## [Problem statement]
Leave out all pictures while you copy the lines exactly from the one with "The image size is (840, 626)." through the last line of the listing.

## [Data in this exercise]
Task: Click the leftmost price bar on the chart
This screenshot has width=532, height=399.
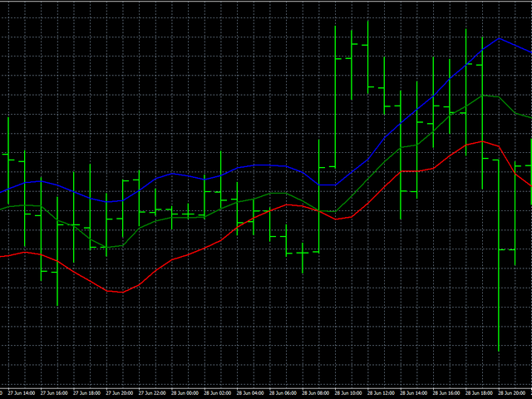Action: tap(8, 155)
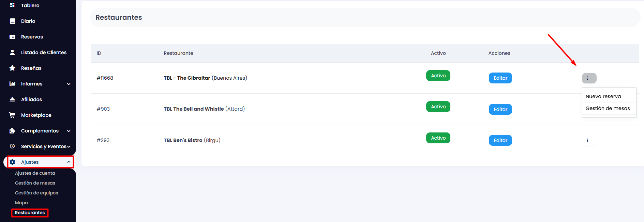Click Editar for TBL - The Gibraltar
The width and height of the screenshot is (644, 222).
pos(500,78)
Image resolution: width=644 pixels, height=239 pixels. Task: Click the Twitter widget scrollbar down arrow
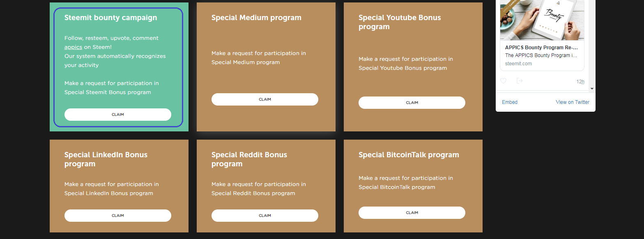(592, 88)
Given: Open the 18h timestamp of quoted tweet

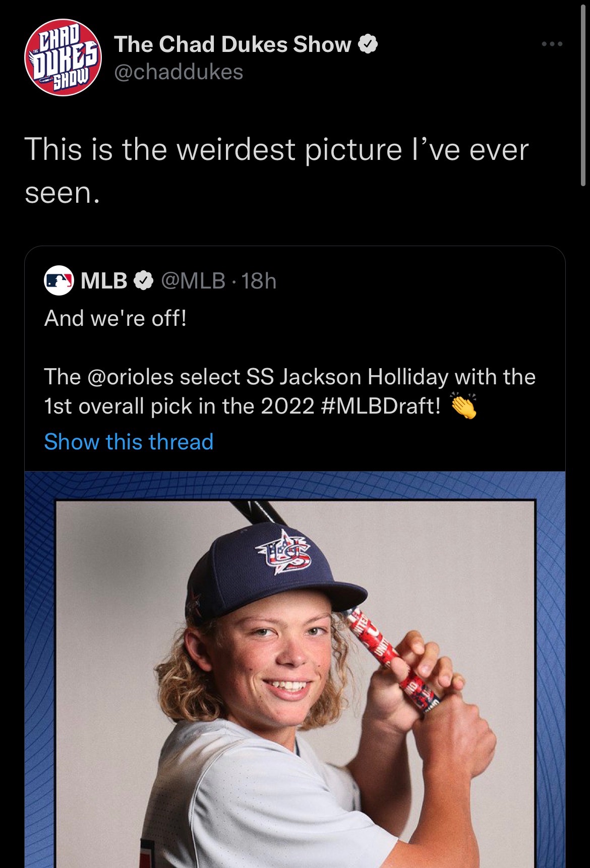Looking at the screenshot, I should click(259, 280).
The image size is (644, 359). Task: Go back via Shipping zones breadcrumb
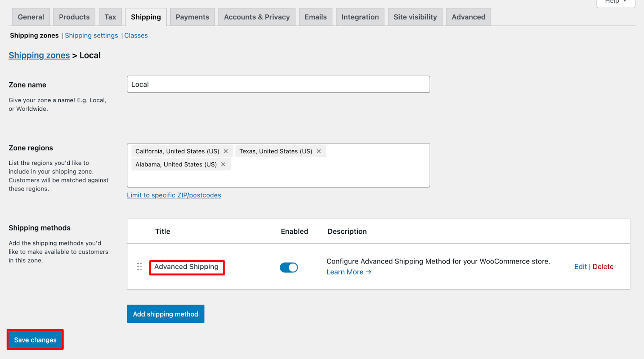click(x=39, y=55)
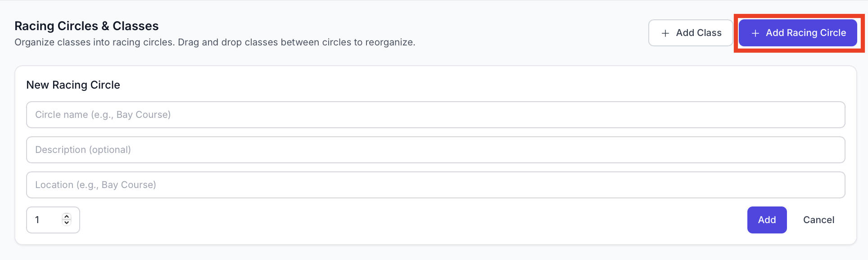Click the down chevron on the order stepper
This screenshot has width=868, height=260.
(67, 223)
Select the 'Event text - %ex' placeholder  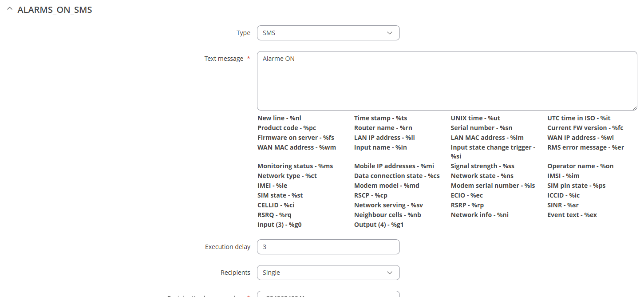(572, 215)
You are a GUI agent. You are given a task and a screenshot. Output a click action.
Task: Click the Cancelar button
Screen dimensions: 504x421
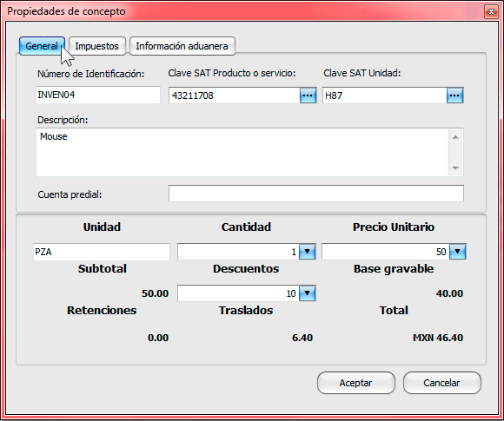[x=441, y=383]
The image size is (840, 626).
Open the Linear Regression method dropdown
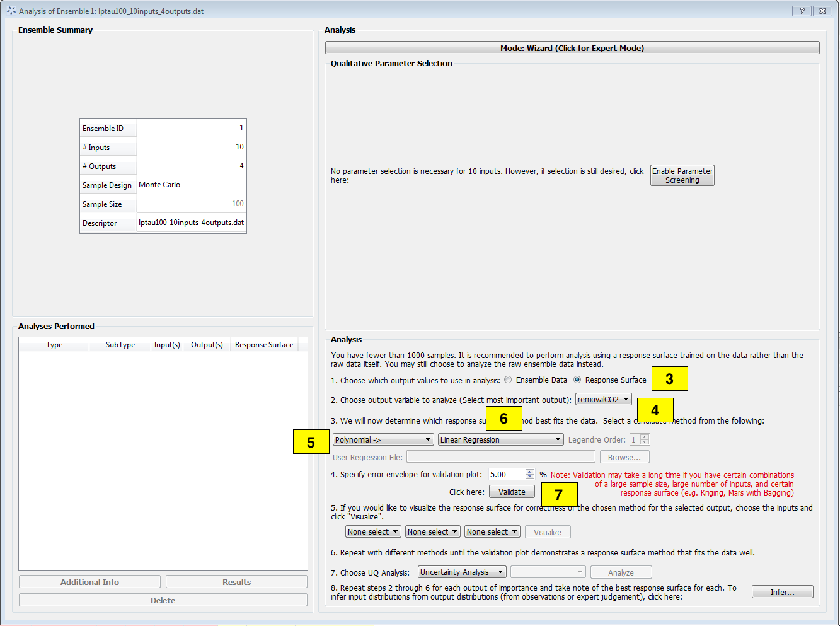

## [Task solution]
The image size is (840, 626).
Open the Linear Regression method dropdown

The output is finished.